Since 2015, Ochsner Health System has begun developing ways to improve health care outcomes and experience for providers and patients. The driving force behind the changes has come from innovationOchsner (iO), a team tasked with finding pain points in the health care system and developing the technology to alleviate them.
Richard Milani, MD, Chief Clinical Transformation Officer and Vice Chairman, Cardiology, at Ochsner Health System, shared about the hospital’s digital medicine programs that came out of iO, particularly the one for patients with hypertension. He noted that providers are typically “blind” about how their patients are doing between visits to the office every few months, but this program has changed that.

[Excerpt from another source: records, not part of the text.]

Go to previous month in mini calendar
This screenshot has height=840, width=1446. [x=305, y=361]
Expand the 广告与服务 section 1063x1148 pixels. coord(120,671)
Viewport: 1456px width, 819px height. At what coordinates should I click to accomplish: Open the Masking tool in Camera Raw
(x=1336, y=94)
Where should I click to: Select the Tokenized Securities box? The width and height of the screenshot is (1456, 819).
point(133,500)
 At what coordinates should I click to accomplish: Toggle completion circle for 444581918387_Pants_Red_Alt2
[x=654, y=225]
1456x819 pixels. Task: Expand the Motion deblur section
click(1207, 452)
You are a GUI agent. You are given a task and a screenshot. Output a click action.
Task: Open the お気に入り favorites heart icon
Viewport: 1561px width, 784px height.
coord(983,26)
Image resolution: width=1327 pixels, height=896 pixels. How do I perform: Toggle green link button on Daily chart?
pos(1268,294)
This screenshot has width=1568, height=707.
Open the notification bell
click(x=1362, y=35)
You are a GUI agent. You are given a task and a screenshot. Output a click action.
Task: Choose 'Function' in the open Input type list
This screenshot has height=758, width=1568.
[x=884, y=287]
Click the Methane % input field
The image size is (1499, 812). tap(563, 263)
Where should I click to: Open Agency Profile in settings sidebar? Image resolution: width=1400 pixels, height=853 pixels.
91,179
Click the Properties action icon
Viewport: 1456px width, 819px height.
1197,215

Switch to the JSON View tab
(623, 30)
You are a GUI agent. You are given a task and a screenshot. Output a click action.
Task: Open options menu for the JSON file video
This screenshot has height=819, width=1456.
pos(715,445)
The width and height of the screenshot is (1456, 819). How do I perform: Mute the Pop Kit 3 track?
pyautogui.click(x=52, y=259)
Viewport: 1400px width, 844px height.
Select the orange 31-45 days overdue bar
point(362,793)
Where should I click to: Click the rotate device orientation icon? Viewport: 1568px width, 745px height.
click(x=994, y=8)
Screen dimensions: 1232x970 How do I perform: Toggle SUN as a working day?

“Instead of getting 2 or 3 blood pressures in a year, we're now getting as many as several hundred blood pressures in a year,” Milani told MD Magazine®.
See the conversation with Aimee Quirk, CEO of innovationOchsner, for background on iO and some of their projects.
The impetus behind our digital medicine programs was a recognition we're dealing with an epidemic today in the United States and that's chronic disease care—so, chronic diseases like diabetes or hypertension or heart failure. And again, recognizing that the average patient with a chronic disease is seen by their doctor 2, 3, maybe 4 times in a year, but again the fact that one has diabetes or heart failure that's in control today does not guarantee that next week or even next month they'll still be in control. So, we're blind as to what's happening to patients in between visits.
So, our concept was several fold—the first of which is how can we collect data in between visits and now we live in an age where we can have connected devices and that's the kind of things that we provide back here at the O Bar. A patient with hypertension could be enrolled in one of our programs, come to the O Bar, get a connected device, we ask them to collect several blood pressures per week at least one at a minimum. If not, we send them a text to remind them it's time to take a blood pressure and instead of getting 2 or 3 blood pressures in a year, we're now getting as many as several hundred blood pressures in a year.
Well the first thing is: now we can detect whether or not you're in control or out of control or you're heading out of control long before it ever happens. Secondly, we have now a virtual team made up of pharmacists and health coaches that can adjust your medication appropriately, keep you in control, work on behavior and lifestyle changes, provide you with apps if necessary but other tools necessary to try and reduce your sodium intake, improve your exercise, and so on and so forth. And between the 3 components—drug therapy, behavior therapy, and surveillance—through this data collection, we're able to keep people in better control than usual care.So, we've actually studied this and we've published our work. We've taken people that have been out of control for more than a year and enrolled them into a usual care program or our program and within 3 months we have over 70% of patients in control and those numbers continue to rise each month. Usual care is around 30% of people in control. So, we're able to achieve much higher control levels at very high levels of satisfaction and it's all done virtually, so these are what we call our digital medicine programs we have a similar program in diabetes done exactly the same way. Every time they check their blood sugar, we see it as well as the patient sees it and moreover, if there's an abnormality we can address it right then and there.